Vietnamese Style Beef with Curried Vegetables and Herbs
Ingredients
- Ingredients
- 700 grams Beef fillet (ready to cook)
- salt
- fresh cracked peppers
- 150 grams Kelp
- 1 Tbsp light soy sauce
- 1 Tbsp sesame oil
- 150 grams hard cooking potatoes
- 100 grams Broccoli
- 100 grams green Green beans
- 100 grams green Peas
- 200 grams Thai eggplant
- 1 ½ centimeters fresh ginger
- 1 garlic clove
- 1 red chili pepper
- Corn oil
- 1 Tbsp green Curry paste
- 200 milliliters unsweetened Coconut milk
- 200 milliliters Beef stock
- 3 Lime leaves
- cilantro (for garnish)
- Thai basil (for garnish)
Preparation steps
Preheat the oven to 140°C (approximately 275°F).
Rinse meat, pat dry, season with salt and pepper and sear in a hot pan with oil. Cook for another 40 minutes in the preheated oven.
Pour hot water over the seaweed and leave for 30 minutes. Drain, chop finely and mix with soy sauce and oil. 10 minutes before the meat is done cooking, rub the meat with the kelp mixture and continue to cook.

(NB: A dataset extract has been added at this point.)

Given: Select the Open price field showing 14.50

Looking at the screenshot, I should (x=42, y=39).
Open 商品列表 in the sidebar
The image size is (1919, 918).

Peel, rinse and dice the potatoes.
Rinse vegetables (except the eggplant), trim and blanch for 5 minutes in boiling salted water. Plunge into cold water and drain well.
Rinse eggplant, trim, cut in half and cut into slices. Peel ginger and garlic and finely chop. Rinse chile, cut in half lengthwise and cut into fine strips. Sauté eggplant with the ginger and garlic in a hot wok with 1 tablespoon oil. Add the vegetables, sauté briefly, stir in the curry paste and deglaze with coconut milk. Add the lime leaves and simmer everything over medium heat about 10 minutes. Season the curry with salt and pepper. Remove the meat from the oven, let it rest briefly and slice. To serve, arrange the curried vegetables on plates, top with sliced meat and garnish with cilantro and basil.